In this group, I met Luis. Luis explained he is from Venezuela and fled the country with his pregnant wife and three-year-old child after experiencing persecution, torture, and threats to his life and his family’s life. Luis and his family encountered many challenges along the harrowing journey. In Mexico, he was robbed of his only cell phone and the ability to use the CBP One Application, the new application used by U.S. Customs and Border Protection to admit asylum seekers and travelers through southern border land ports of entry.
In mid-July, Luis arrived at the border near Eagle Pass, Texas. There, he and others encountered state and county officials across the border who were providing instructions on how to cross into the United States. The officials offered food and shelter to those families crossing this area. Luis thought he was leading his family to safety and security after such a long journey.
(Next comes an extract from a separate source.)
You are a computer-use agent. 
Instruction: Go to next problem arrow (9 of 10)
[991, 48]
Immediately after crossing the river, the group was separated into men on one side and women and children on the other. At first, Luis believed this was to organize the group, but soon he was taken in one vehicle and his wife and child were taken in another. It became apparent to Luis that he had been separated from his family. Luis was devastated.
Along with many other separated fathers, Luis was shuffled to different detention centers including a makeshift facility in Val Verde County, Dolph Briscoe Unit in Frio County, and finally Segovia Unit, a correctional facility in the Rio Grande Valley. All these jails are used by the state and counties for pre-trial detention as part of Operation Lone Star. He was held for 35 days in state custody. Luis later found out he was charged with criminal trespass, a misdemeanor under Texas law. His “trespass” was his entry across the river, an action he was induced to take, believing he was leading his family to safety. Despite the low-level nature of this crime, Luis was held in detention without recourse. He was unable to speak to or know of the whereabouts of his family until he was transferred to Port Isabel Detention Center.
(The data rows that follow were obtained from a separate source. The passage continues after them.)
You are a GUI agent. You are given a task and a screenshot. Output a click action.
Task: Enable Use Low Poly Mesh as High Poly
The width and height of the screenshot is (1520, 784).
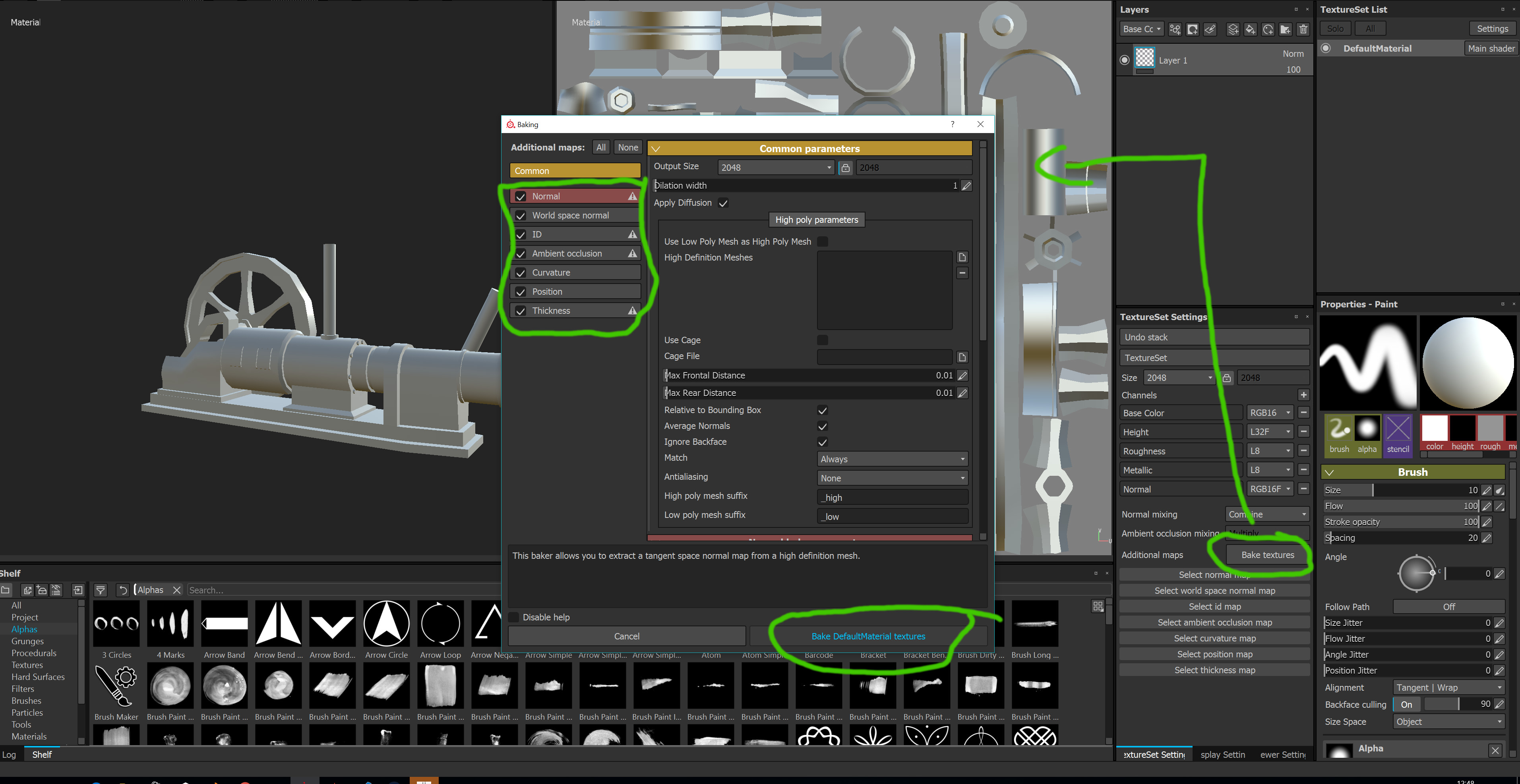tap(822, 241)
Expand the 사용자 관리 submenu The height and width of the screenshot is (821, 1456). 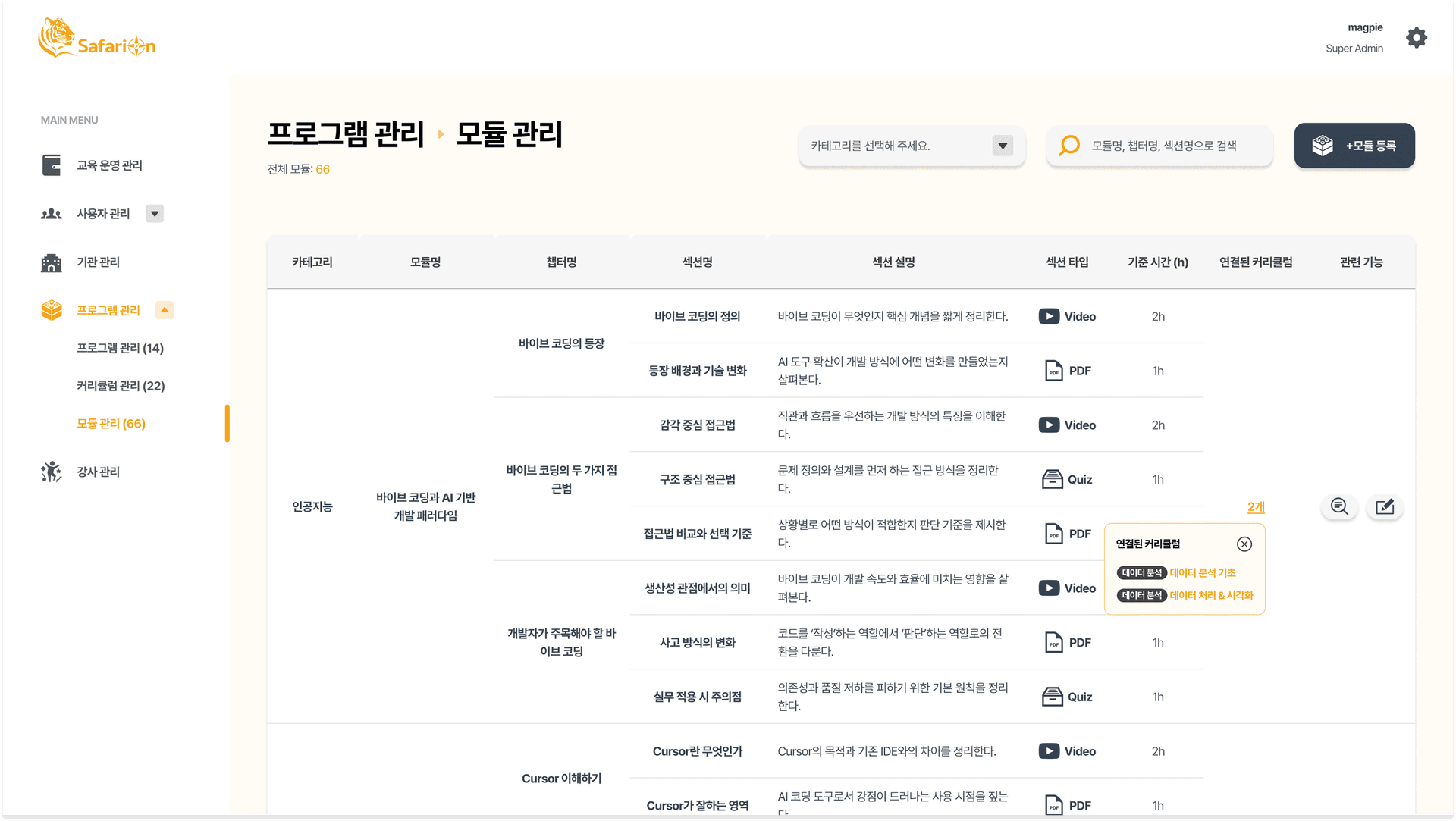tap(155, 213)
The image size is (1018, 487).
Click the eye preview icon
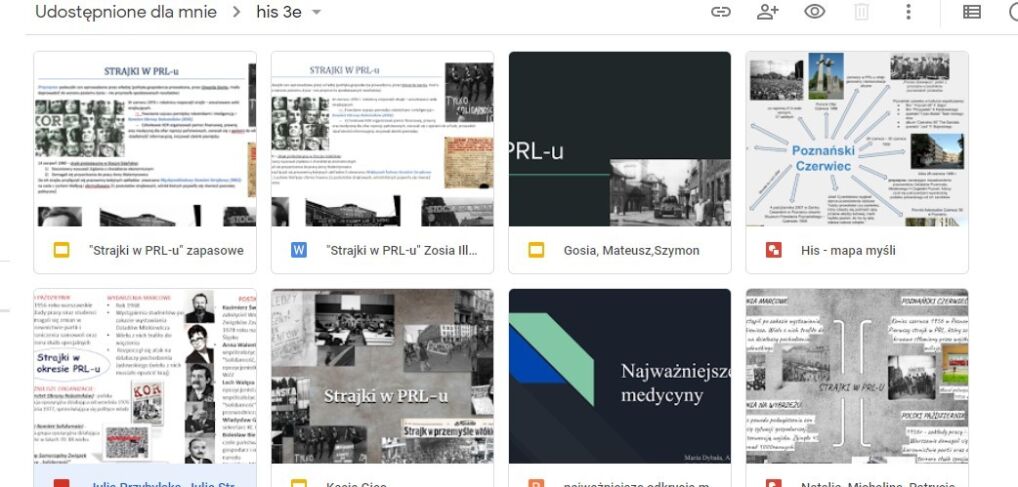[x=815, y=12]
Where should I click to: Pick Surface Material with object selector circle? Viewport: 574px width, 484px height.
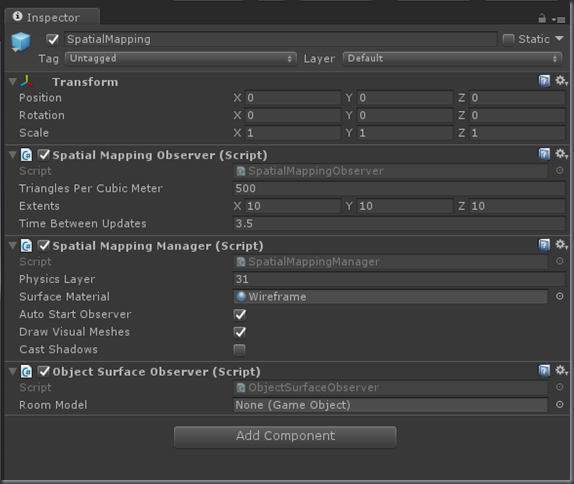559,296
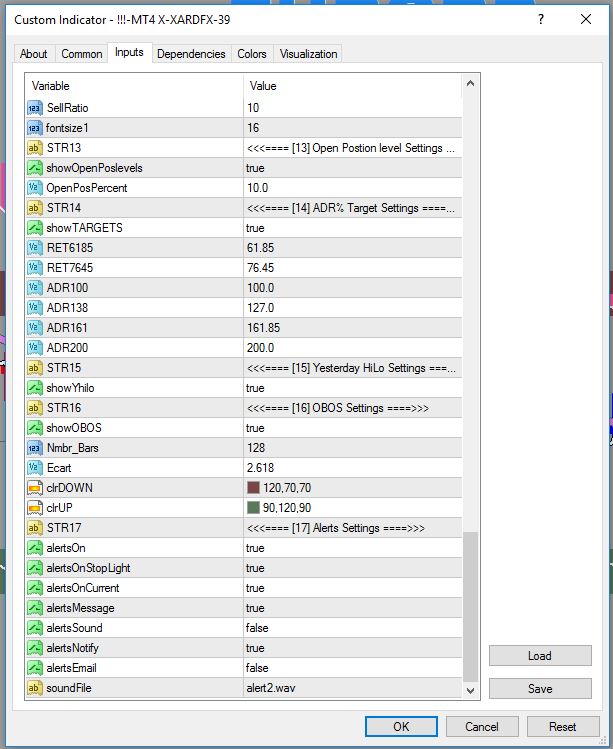Select the clrUP green color swatch
This screenshot has height=749, width=613.
click(x=253, y=508)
OLS operates in approximately 50 counties throughout Texas, utilizing enhanced state criminal trespassing charges to detain individuals in state detention centers after their entry into the United States. In short, the state of Texas is enforcing immigration under the guise of criminal laws. In the past, OLS was primarily used against single adults, not family units. The vast majority of individuals subject to OLS plead to criminal misdemeanor charges to avoid remaining in isolated and often unsanitary detention conditions. ProBAR received referrals from public defenders after the fathers had been separated from their families, detained for over a month or more, and transferred to ICE custody at Port Isabel Detention Center or El Valle Detention Facility. Luis’ case was referred to ProBAR by Attorney Joanna Serrato after she provided representation as his public defender in the criminal proceedings. The fathers were offered legal orientation services, and many, like Luis, were represented directly by the ProBAR legal team in their expedited removal proceedings.
I was grateful to support Luis during his credible fear interview and even happier to see the Asylum Officer recognize his credible claims. He received a positive result and was released from detention on his own recognizance. He is now reunited with his family as they await the arrival of their new child. To secure status in the United States they still must pursue legal relief, whether through asylum or through the newly expanded temporary protected status program. Luis and his family still have an uphill battle to gain permanent protection in the United States, but ProBAR was there to support at least a small part of his legal journey.
*Name changed to protect client privacy.